My Jewish American princess baby/
Walks wit a swag and talks so crazy/
East coast accent,/
East coast fashion/
Black spandex wit an ass like Bascom!/
Smokin on a cig as she passin,/
Blackberry messagin,/
Multitaskin/
Take off the glasses,/
Lemme see your face/
It’s a hot summer day/
Still rockin North Face./
Gotta Starbucks cup, yeah you my star Bucky/
I know you live there but I could really get you lucky/
So i said honey, be my lady/
She said, “kk…Ima meet you at the KK”

Wow. I mean, really? Harrison protests that he’s actually flirting with one coastie and “If anything, it’s complimentary.” Well good luck with that; as Carol Kane’s character in Annie Hall said sarcastically: “That was wonderful. I love being reduced to a cultural stereotype.”

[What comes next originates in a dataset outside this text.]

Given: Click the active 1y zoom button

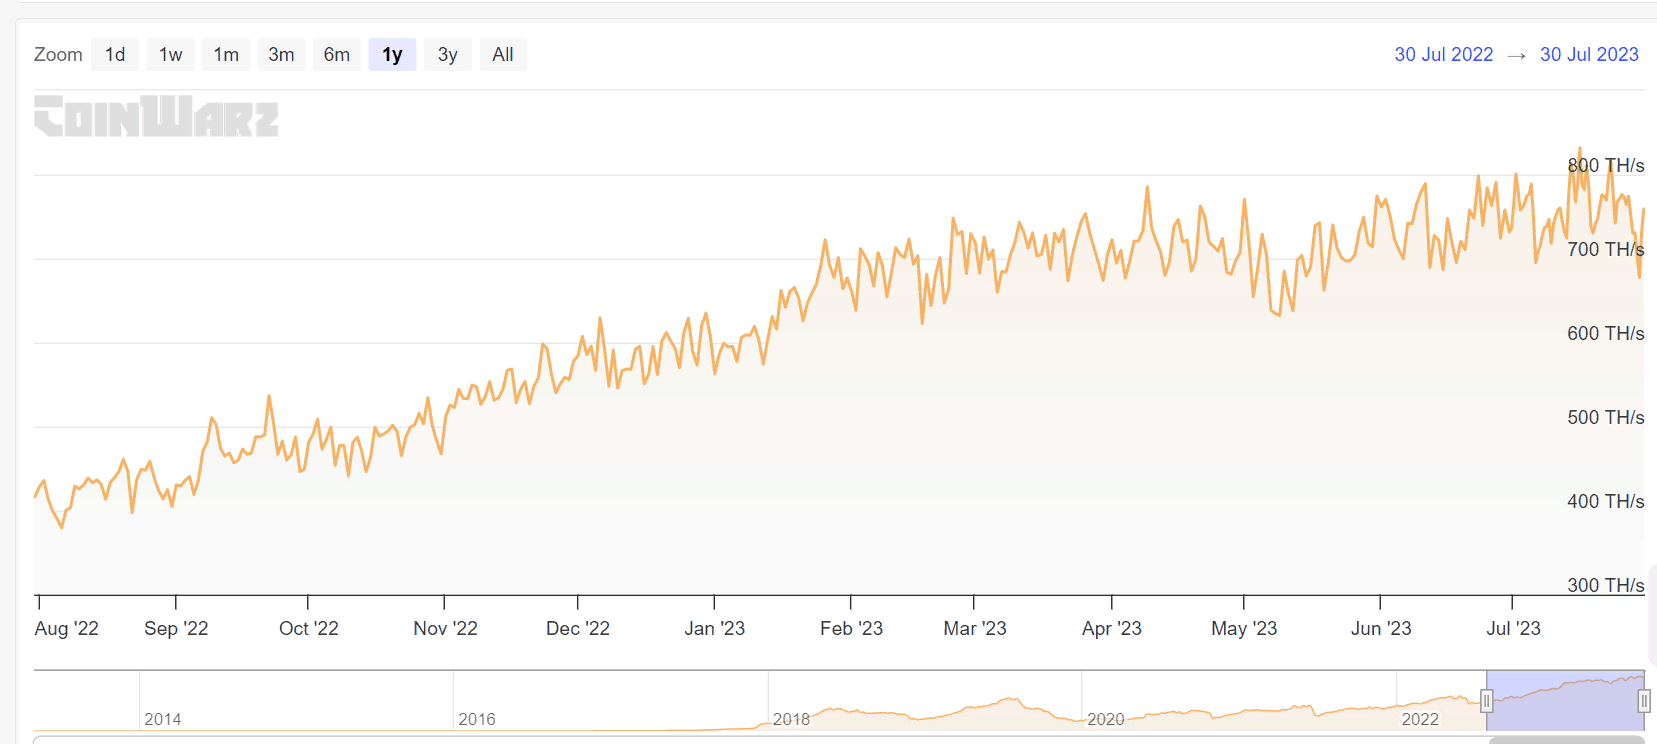Looking at the screenshot, I should pos(392,55).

There is some discussion at Madison about whether or not the song was sparked by school housing policy, which by Wisconsin law favors in-state students. Madison Chancellor Biddy Martin, who has clearly never listened to the lyrics of the song, “wants to study the housing issue further and tamp down any hard feelings caused by the song,” according to the AP article.

Incidentally, only Grefe is a sconnie; Harrison is from Bloomington, Indiana.